Task statement.
Tally the lines in the material below that hold the string "Given" and report the tally alone.

Input data: Begin

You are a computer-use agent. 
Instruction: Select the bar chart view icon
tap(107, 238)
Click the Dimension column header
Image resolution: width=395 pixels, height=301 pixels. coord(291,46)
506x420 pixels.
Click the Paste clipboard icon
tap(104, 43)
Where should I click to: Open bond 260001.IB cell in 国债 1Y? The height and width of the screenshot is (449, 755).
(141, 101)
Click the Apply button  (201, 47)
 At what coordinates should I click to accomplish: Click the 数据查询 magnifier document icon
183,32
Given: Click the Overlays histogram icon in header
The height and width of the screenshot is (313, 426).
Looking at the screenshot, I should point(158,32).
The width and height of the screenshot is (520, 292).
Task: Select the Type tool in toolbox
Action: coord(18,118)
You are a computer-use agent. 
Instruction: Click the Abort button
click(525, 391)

Input data: End
Input data: Begin

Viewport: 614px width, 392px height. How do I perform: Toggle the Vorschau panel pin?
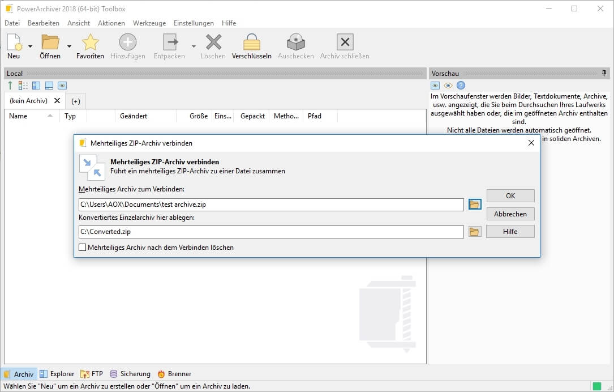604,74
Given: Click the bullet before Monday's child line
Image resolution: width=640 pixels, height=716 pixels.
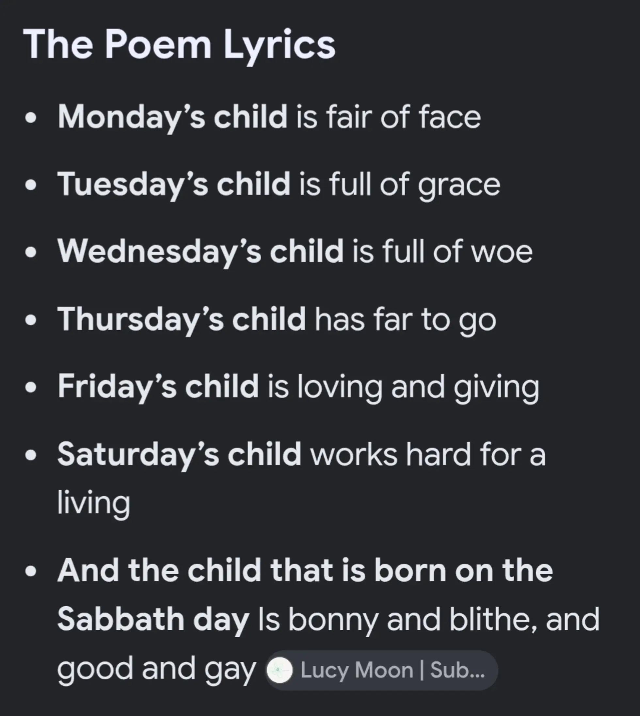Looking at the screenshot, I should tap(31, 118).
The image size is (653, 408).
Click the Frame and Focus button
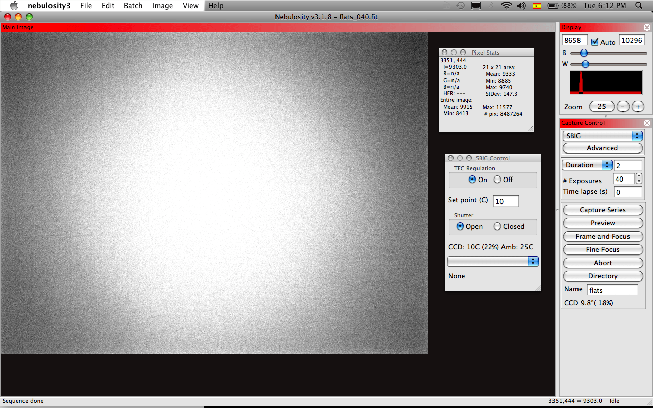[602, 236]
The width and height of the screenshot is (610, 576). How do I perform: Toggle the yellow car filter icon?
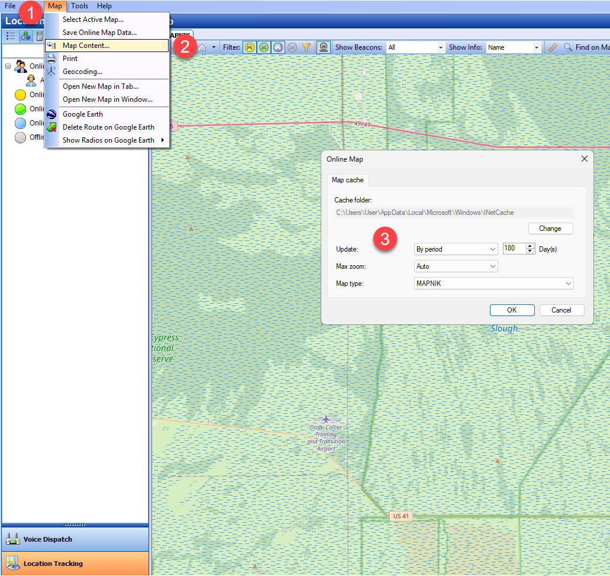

Input data: End

Answer to this task.
2